GOODBYE SEROTONIN! GOODBYE DOPAMINE!
I miss them so much.
I am being assaulted with sick desires to go back to the person who hurt me so much. I don’t know why. I want to ask him questions. Want explanations. Want apologies. Like I wrote in… wait for it, wait for it, Wanting An Apology From Your Past. LOLS.
I have an idea as to why… time. Circles. Moments. Triggers. So all this shit came back. And my brain gets all confused because it’s overwhelmed. And I’m on steroids.
But, as I’ve always said
I rather be alone than feel lonely with someone beside me.
And I never want to go back to being hurt.
I just have no control over this brain fucking me in the ass.
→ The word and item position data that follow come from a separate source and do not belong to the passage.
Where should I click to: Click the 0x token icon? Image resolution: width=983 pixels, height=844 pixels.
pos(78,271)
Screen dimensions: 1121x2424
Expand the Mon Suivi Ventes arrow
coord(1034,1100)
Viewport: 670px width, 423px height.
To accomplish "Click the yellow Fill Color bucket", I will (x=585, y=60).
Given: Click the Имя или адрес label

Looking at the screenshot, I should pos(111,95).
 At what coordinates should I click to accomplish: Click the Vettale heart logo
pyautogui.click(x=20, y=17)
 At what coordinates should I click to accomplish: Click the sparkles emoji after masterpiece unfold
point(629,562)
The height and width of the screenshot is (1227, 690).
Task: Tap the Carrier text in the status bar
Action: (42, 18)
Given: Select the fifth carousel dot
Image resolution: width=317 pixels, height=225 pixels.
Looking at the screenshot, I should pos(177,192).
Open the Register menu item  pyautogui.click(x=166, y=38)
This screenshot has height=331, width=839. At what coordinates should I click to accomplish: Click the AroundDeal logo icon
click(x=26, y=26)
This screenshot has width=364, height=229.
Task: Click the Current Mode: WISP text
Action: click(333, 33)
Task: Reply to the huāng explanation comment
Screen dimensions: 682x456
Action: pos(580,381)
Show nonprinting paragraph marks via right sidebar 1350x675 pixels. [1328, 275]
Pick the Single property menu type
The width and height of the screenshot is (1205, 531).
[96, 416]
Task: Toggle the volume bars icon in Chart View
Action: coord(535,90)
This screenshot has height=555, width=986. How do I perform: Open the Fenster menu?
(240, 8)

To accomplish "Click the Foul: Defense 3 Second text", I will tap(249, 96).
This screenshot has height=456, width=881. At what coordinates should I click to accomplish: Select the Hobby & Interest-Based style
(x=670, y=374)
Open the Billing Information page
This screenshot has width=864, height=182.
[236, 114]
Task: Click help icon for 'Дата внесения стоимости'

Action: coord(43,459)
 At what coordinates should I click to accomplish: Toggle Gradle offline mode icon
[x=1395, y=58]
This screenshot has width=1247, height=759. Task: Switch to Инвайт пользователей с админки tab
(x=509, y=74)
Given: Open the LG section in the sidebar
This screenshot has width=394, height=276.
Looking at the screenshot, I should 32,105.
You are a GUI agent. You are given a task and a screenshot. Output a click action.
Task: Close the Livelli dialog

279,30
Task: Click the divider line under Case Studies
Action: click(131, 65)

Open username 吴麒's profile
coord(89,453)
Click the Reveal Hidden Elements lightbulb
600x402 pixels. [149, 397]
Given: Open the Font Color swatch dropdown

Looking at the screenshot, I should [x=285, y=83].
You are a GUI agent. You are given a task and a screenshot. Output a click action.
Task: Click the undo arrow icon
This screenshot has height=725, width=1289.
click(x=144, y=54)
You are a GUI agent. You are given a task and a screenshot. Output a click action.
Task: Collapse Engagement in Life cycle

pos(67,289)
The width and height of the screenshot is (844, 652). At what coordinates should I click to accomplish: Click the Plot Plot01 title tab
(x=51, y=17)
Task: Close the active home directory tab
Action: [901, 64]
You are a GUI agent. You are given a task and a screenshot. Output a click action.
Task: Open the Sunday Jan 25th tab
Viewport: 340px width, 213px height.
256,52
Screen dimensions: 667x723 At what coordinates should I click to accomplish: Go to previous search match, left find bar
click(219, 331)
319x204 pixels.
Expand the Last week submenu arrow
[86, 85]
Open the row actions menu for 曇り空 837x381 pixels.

& I lowered one of my anti-depressants a few weeks ago because it hasn’t helped in the slightest. So I got brain shivers and shit. And I know lowering causes MORE vivid dreams.
I announced to my mother that I need weed. This was at 7AM. She was like, “what?”
My mother is strictly against recreational drug use, drug use in general, etc. ESPECIALLY mj. She thinks I’m going to turn into some pothead.
I explained that I AM BEING ASSAULTED IN MY MIND. I might have been screaming at her. I don’t remember. Everything feels so bad. I can’t chill out. I can’t breathe. I can’t sleep. I feel fucking crazy. Do I sound crazy? I’m so done.
So I messaged some people. Nobody responded. I doubt I’ll get anything. I’m gonna try my general practitioner who can subscribe medical which I qualify for. We’ll see what happens. I doubt I have the money. It’s all out of pocket.
I am so done. I just need to chill out. I can’t stay on this rollercoaster anymore, kids.